Arrive Unadilla, et c’est là que je me suis fracturé la colonne vertébrale. Le circuit était étrange, je n’étais pas à l’aise dessus, je ne me sentais pas dedans, j’avais des bandes qui me tenaient la cheville et le genou pour qu’ils soient stables.
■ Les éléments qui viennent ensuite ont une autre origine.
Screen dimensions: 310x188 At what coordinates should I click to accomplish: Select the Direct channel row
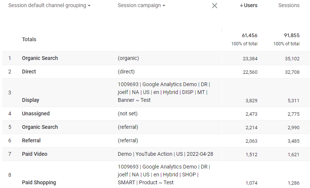(x=29, y=72)
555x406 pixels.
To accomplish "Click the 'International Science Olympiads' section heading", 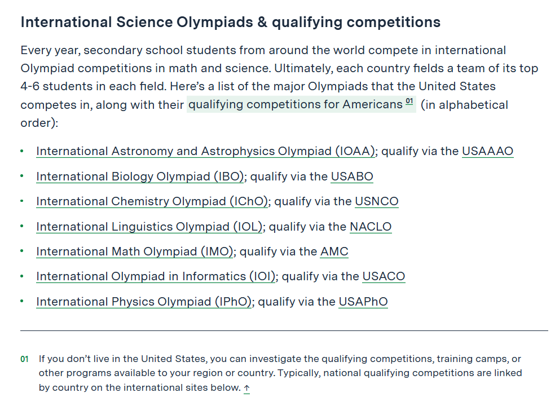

Quand les gens voient un gars en chaise roulante, ils lui demandent « Qu’est-ce qu’il t’est arrivé ? Ton parachute ne s’est pas ouvert ? » où un truc comme ça alors qu’en fait, le mec a simplement glissé sur une plaque de verglas en sortant de chez lui en allant au travail. Moi, j’ai perdu l’arrière dans le virage, et avec mon guidon, j’ai percuté le piquet jaune qui délimite le circuit . D’habitude, ils se plient avant de reprendre leur position mais celui-là, c’était comme un mur et j’ai été éjecté de ma moto. Durant le weekend, RJ Hampshire est tombé dans un virage sur un de ces piquets et le piquet n’a pas bougé, il lui a complètement ouvert la main.

Je tombe, ma moto me percute, je n’ai rien eu le temps de voir venir. J’étais concentré sur mon virage, je n’ai même pas vu ce piquet. J’essaye de me relever, je n’avais pas mal, je pensais que j’allais bien. Je ne sentais plus trop mon torse, mon ventre, « putain il se passe quoi ? » j’avais l’impression d’avoir été coupé en deux. Je ne sentais plus rien, j’ai essayé de toucher mes jambes, je ne savais pas quoi faire, je paniquais, c’était l’horreur. Je n’y croyais pas, ce n’était pas possible, je n’avais même pas chuté lourdement.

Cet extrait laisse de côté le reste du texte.